Ages and Stages: Third Grade

Our G3-5 Counselor, Mr Doug Williamson passed this on.  It’s an interesting read!
Brought to you by the American School Counselor Association

Is your eight-year-old on track? Below are some general development milestones to help you understand your child’s progress over the school year. Keep in mind that every child is different and may not fit perfectly into this framework.

Where They Are
The average eight-year-old is explosive, excitable, dramatic, and inquisitive. She:
• Possesses a “know-it-all” attitude.
• Is able to assume some responsibility for her actions.
• Actively seeks praise.
• May undertake more than she can handle successfully.
• Is self-critical.
• Recognizes the needs of others.

Where They’re Going
School isn’t just academics. Your child’s teachers are also helping him grow socially. At eight-years-old,
your child is learning how to set goals and understand the consequences of his behavior. You can help
by encouraging him as he:
• Explores the relationship of feelings, goals, and behavior.
• Learns about choices and consequences.
• Begins setting goals.
• Becomes more responsible.
• Learns how to work with others.

Buckling Down
The work is tougher this year, but parents need to step back and make sure kids take
responsibility for it themselves.
By Ann E. LaForge

The easy years are behind you. From now on, you can count on your child getting lots of
homework. Most third grade teachers give anywhere from 30 to 45 minutes of homework a night, though it may take up to an hour. Fridays are often homework-free, unless there’s a bookreport or special project due on Monday.

Because it’s designed to back up whatever the teacher is teaching in class, it may be fairly rote — and, for you, comfortably familiar. Your child may have spelling words to put into sentences and memorize, for instance, or a page of math problems to work out. He may be assigned a chapter to read in his social studies or health textbook, or be given a worksheet related to grammar or reading comprehension. He’ll probably have some additional reading, and may have a test to study for.

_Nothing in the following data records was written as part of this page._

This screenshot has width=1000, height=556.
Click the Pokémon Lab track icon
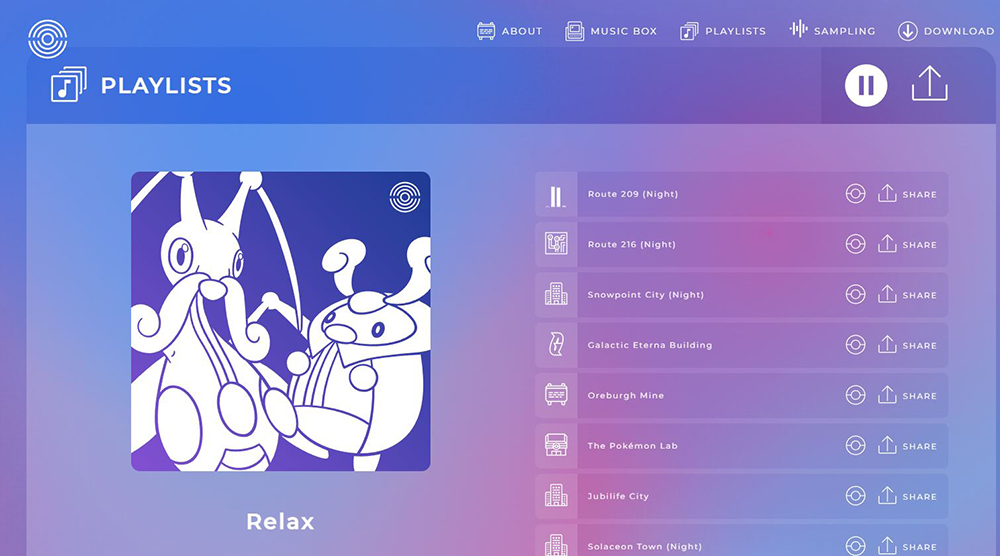click(x=556, y=446)
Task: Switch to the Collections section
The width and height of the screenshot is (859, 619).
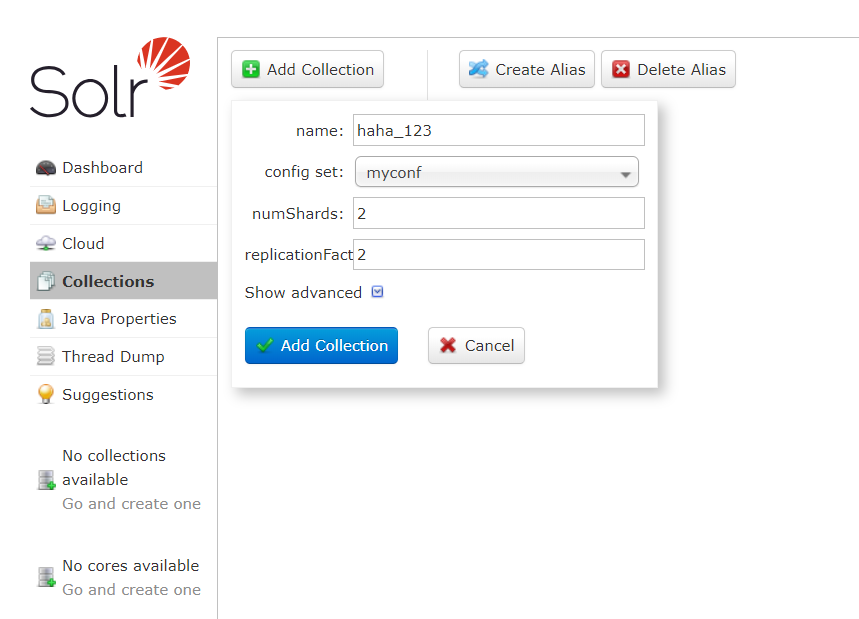Action: [106, 281]
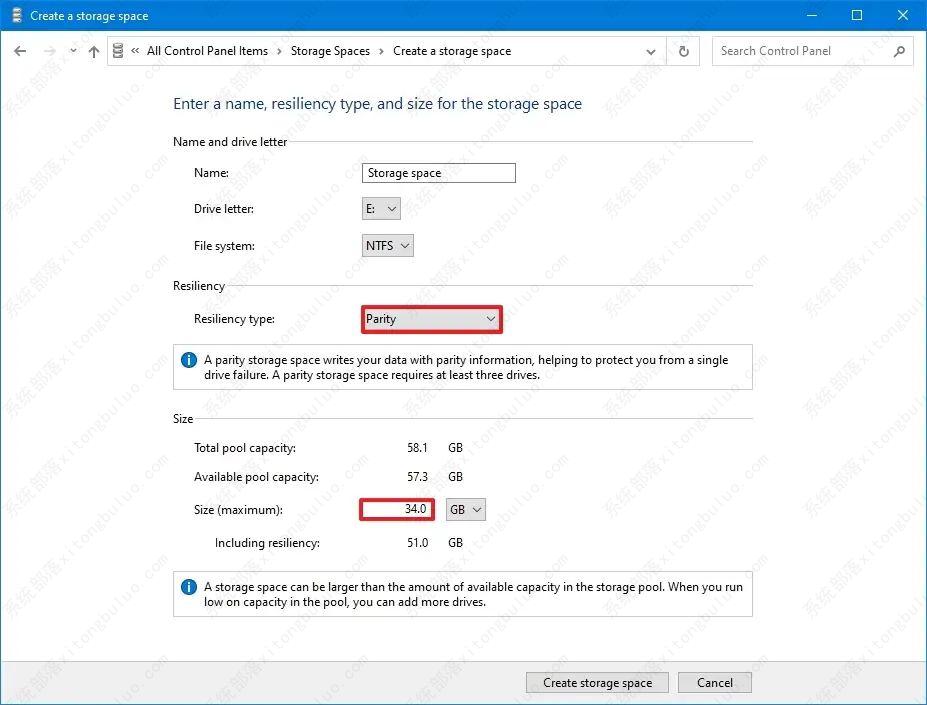Click the info icon beside the capacity note

coord(188,587)

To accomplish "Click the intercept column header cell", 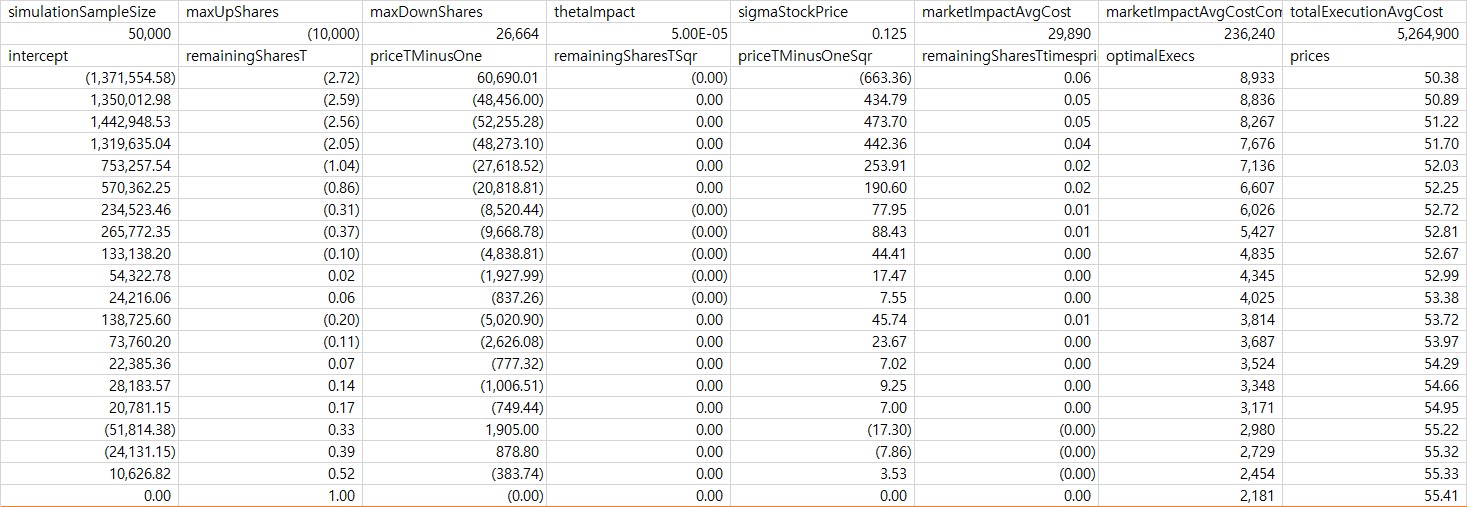I will pos(90,56).
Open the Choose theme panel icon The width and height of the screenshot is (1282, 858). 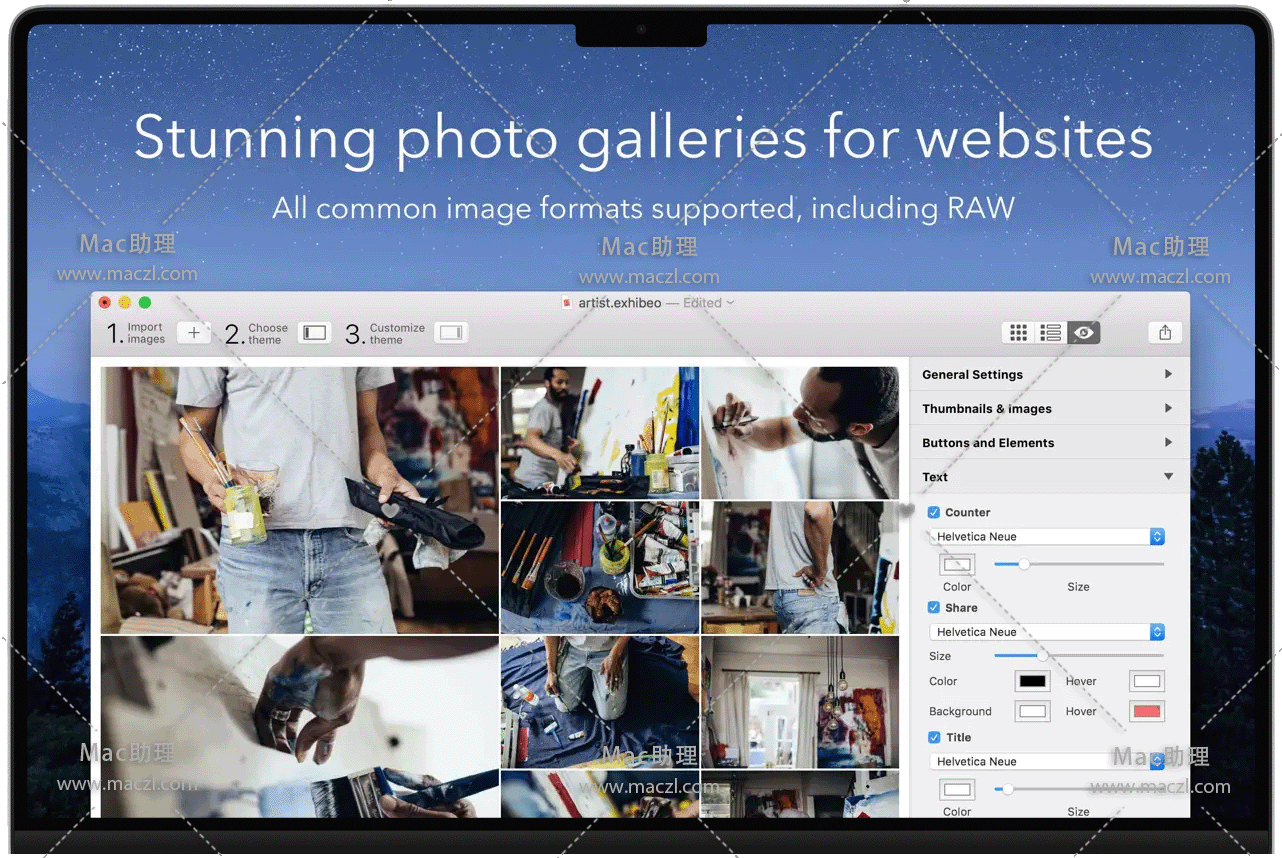(314, 333)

In some schools, children also receive homework designed to reinforce specific character traits or values, such as kindness, responsibility, respect, and motivation. For example, to reinforce the concept of responsibility, the assignment might be: Write down all of the chores you do this week, and make a graph showing how much time you spend on each one.

The Parent’s Role
Most third grade teachers want their students to take more responsibility for their own homework. “We really want the child — not the parent — to pack and unpack the book bag, write down homework assignments, and hand the work in now,” notes teacher Susan Jameson, of Boyertown Elementary School. To encourage this, teachers use different strategies to help their students remember what needs to be done, and when. Some even hand out monthly planning calendars marked with the due dates of long-term projects, reports, and tests.

Your job is mainly to help your child find a time and a place to get the work done. There’s no formula here: Pick a time that’s convenient for your child, and a place that’s relatively private. Do what you can to make the homework location special, so your child will begin to think of it as his own little office.

When he’s finished with his homework, look it over. If there are careless mistakes, or it’s
especially messy, have him fix it. Third grade teachers expect homework to be relatively neat and error-free; some even grade it.

If your child doesn’t understand an assignment, and you can’t easily explain it, don’t force the issue. Send it back to the teacher with a note explaining that your child needs more instruction. Many third grade teachers also require the parent to sign the finished homework (mainly to verify that you’ve taken the time to be involved in your child’s school work).